While your program could manage making requests to the OS for memory and deciding what data goes where, more often this is a task delegated to a memory allocator. There is typically a standard allocator provided by the OS (e.g., the malloc in glibc on Linux), but you can use alternate allocators like jemalloc (tu t'allocs, etc.), or even write your own. If you're writing for an embedded system, or WASM, there is no system allocator, so you'll need to provide your own, often as a library.
Traditionally, malloc on Unix would use the brk or sbrk syscalls to request memory; these days, mmap is used instead. On Windows, the call is VirtualAlloc.
Writing an allocator isn't terribly difficult. The trick is writing a good allocator.
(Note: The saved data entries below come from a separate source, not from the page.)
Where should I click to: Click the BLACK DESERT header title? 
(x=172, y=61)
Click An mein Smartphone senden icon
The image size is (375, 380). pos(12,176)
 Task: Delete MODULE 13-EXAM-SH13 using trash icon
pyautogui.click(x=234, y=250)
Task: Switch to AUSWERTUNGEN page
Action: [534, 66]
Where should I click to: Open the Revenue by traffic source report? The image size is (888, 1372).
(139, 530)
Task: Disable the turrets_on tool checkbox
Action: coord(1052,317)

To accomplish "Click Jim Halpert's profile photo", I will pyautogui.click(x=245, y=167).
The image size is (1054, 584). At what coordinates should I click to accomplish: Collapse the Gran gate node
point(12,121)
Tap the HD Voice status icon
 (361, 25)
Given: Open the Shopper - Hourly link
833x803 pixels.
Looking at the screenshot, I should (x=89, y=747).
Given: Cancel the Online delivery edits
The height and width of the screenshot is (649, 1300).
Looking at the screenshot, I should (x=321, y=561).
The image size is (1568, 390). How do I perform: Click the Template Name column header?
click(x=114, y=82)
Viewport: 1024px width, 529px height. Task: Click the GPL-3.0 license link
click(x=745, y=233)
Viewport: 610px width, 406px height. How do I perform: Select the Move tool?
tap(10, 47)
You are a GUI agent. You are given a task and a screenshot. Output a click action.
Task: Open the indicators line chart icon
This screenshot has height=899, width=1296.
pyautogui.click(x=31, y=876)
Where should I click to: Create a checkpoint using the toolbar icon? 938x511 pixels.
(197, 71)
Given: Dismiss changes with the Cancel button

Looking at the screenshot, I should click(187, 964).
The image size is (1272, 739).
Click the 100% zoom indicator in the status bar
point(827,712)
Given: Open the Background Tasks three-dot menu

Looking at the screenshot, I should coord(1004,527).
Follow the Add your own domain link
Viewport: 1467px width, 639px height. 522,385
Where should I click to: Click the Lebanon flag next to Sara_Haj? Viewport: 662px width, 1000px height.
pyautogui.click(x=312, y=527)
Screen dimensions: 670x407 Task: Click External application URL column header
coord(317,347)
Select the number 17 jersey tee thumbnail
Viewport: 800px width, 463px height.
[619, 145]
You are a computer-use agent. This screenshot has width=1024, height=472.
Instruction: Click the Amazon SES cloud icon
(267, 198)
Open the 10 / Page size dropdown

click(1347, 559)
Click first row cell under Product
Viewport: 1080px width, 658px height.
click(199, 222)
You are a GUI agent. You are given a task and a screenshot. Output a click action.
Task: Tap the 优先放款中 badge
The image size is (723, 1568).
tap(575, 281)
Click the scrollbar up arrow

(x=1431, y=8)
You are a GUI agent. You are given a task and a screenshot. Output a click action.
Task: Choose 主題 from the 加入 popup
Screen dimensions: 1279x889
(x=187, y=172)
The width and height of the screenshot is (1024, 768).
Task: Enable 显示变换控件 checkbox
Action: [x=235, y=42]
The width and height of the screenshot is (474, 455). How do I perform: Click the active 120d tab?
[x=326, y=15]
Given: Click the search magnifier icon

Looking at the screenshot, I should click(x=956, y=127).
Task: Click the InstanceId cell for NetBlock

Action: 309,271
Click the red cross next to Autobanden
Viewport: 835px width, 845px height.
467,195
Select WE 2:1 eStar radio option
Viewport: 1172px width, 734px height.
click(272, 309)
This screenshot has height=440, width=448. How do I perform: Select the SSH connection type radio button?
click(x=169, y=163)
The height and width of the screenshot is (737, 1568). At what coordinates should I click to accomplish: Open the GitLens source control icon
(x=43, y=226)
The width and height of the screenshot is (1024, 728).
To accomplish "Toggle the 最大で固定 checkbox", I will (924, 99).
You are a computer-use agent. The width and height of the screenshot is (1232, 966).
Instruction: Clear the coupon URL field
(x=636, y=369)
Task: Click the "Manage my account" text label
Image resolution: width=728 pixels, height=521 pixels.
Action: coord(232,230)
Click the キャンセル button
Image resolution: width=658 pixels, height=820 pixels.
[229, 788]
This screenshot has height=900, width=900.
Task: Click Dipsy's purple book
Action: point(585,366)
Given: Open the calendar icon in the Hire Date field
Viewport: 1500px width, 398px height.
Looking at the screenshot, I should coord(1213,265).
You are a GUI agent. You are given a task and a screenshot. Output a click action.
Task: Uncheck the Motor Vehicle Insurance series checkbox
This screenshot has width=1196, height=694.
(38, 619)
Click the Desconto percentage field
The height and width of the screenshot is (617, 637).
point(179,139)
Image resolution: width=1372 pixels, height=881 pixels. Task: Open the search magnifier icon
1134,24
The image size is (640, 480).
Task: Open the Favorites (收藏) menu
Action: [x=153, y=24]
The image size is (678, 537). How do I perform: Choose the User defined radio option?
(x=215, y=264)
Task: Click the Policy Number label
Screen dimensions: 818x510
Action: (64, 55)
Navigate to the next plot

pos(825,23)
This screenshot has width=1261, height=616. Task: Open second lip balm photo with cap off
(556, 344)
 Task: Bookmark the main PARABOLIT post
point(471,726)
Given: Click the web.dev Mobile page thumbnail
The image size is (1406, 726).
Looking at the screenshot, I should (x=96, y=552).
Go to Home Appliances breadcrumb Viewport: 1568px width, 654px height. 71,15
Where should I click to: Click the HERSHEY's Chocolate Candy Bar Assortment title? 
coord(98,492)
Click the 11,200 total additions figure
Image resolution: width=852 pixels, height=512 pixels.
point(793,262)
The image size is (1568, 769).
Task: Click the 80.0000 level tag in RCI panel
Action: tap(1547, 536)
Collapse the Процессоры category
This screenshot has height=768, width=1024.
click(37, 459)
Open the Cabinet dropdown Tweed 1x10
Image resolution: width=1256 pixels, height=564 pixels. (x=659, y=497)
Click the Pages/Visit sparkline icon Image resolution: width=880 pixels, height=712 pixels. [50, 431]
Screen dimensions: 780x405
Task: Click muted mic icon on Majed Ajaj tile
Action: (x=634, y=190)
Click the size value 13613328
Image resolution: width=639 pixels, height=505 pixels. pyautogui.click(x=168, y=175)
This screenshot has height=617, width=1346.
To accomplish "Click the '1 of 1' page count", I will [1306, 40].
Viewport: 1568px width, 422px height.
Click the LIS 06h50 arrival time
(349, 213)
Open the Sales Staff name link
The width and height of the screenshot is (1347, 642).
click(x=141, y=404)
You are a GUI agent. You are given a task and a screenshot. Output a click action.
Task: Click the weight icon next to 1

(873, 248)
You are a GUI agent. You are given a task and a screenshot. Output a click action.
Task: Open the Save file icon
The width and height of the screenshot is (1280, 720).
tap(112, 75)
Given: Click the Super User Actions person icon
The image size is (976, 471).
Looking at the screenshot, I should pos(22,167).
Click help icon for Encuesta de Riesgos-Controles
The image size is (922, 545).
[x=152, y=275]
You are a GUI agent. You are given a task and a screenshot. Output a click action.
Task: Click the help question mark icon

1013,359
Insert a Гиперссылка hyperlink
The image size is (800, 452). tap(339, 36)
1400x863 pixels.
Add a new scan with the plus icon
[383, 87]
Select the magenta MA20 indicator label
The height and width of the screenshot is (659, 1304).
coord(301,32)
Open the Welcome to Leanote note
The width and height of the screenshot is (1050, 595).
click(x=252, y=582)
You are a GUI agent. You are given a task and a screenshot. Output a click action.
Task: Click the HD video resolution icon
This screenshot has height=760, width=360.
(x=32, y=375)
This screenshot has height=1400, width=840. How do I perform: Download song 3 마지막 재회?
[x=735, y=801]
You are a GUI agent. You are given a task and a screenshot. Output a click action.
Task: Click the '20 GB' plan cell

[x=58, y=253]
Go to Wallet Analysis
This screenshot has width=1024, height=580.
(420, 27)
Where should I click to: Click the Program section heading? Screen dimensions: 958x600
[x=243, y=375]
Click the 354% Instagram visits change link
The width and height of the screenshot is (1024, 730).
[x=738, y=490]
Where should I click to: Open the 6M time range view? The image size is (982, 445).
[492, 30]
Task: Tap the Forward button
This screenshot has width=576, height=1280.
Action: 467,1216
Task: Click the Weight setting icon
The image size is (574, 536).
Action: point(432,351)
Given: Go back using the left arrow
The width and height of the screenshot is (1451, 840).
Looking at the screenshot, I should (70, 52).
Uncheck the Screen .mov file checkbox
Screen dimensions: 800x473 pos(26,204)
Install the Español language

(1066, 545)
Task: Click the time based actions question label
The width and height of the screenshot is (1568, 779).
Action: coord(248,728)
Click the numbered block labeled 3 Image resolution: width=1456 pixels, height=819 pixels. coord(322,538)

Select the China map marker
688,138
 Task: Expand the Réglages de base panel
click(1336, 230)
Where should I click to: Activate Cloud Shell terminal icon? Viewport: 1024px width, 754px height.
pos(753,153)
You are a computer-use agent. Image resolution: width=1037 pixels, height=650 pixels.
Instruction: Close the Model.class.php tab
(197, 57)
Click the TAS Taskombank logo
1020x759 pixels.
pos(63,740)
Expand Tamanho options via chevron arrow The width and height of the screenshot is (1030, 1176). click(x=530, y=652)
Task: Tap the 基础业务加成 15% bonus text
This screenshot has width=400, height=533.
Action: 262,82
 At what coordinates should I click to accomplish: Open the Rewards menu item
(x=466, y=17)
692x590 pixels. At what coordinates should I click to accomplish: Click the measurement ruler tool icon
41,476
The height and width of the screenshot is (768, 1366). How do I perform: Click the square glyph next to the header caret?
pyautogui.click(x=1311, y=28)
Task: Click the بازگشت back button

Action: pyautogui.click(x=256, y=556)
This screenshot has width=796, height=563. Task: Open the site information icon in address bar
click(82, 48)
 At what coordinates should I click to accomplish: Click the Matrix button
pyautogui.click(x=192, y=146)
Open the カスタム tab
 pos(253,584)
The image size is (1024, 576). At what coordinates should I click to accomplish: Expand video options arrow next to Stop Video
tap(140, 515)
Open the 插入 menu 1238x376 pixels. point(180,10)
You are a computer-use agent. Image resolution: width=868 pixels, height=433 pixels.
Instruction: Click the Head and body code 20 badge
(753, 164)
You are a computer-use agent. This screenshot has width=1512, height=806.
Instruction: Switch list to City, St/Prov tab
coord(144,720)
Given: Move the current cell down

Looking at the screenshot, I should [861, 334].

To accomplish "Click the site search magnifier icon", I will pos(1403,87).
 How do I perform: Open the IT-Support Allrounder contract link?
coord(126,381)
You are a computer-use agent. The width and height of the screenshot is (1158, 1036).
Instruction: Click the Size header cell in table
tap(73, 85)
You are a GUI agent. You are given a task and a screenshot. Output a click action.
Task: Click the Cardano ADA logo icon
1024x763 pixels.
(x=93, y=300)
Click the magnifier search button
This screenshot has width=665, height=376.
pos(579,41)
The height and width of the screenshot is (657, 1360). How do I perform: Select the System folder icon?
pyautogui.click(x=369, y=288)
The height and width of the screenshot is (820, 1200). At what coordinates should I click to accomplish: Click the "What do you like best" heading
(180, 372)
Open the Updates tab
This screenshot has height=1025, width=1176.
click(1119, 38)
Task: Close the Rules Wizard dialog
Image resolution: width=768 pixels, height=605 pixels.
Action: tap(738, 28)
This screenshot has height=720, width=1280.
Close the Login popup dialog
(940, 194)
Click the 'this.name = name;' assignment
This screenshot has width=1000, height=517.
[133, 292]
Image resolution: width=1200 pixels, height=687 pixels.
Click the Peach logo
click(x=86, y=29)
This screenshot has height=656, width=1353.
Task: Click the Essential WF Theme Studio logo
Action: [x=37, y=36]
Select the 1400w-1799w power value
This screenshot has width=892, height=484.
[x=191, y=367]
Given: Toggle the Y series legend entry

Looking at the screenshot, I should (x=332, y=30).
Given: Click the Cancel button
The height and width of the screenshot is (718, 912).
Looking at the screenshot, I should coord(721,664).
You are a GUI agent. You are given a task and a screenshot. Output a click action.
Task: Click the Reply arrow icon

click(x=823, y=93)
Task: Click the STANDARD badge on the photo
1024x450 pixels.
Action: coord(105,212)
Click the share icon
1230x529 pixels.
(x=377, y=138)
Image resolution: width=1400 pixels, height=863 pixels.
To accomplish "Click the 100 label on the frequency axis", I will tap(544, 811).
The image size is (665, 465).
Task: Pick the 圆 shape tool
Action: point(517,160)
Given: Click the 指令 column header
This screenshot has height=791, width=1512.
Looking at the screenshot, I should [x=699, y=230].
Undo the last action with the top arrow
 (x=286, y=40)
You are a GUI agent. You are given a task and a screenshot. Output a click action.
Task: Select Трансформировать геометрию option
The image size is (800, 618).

A good allocator should be fast. Most allocators need to track what memory is available, and decide which allocation to use. There is a lot of bookkeeping. On the other hand, a bump allocator is incredibly simple: track the position of the next possible allocation, and available space. Rust's documentation includes the implementation of a simple bump allocator that works from a fixed pool of memory.
A more sophisticated allocator will take efforts to reuse free'd allocations, rather than leaking them. Note that freed memory is rarely returned to the operating system. The strategies used to manage freed or not-yet-allocated memory is much of what distinguishes one allocator from another. The toy allocator linked above could be modified to maintain a list of available allocations. When a request is made, it could walk the list for a large-enough allocation, split off as much space as was requested, and return it. When memory is freed, the new space is added to the free list. An even more clever implementation would glue adjacent free allocations back together.
This modified allocator would work, but would suffer from the problem of fragmentation: multiple allocations are made, and one of the ones in the middle is freed, leaving a hole that can only be filled by an allocation of the same size or smaller. A smaller allocation takes some of that space, and now the original allocation can no longer fit there. Over time, the result can be a process with plenty of free memory, but no contiguous blocks large enough for its needs.
One approach to solve this problem used by modern allocators like jemalloc is to maintain multiple free lists. In particular, dividing allocations up into separate size classes, with each size class managed by its own free list. By grouping similarly sized allocations together in memory, and rounding allocation sizes up as necessary, you can reduce fragmentation and also simplify free-list management. For example, jemalloc might have size classes at 128 bytes, 160 bytes, 192 bytes, 224 bytes and 256 bytes (as well as larger and smaller size classes, but no others in this range). An allocation of 129 bytes will be rounded up to 160, for a wasteage of just under 20%. An allocation of 225 bytes would be rounded to 256 bytes, with 12.1% waste. These are the worst cases!
Other modern allocators, like Google's tcmalloc and Microsoft's mimalloc also use size classes, with further optimizations to reduce contention from multi-threading, and improving cache locality.
Garbage collected languages use memory allocators too: after all, they often need to put more values on the heap than languages like Rust! Some, like Python, use reference counting as a first line of garbage collection, with calls to malloc and free on the underlying allocator.
Compacting garbage collectors can have very fast allocations using a bump allocator. The garbage collector periodically cleans up inaccessible allocations, and defragments the remainder.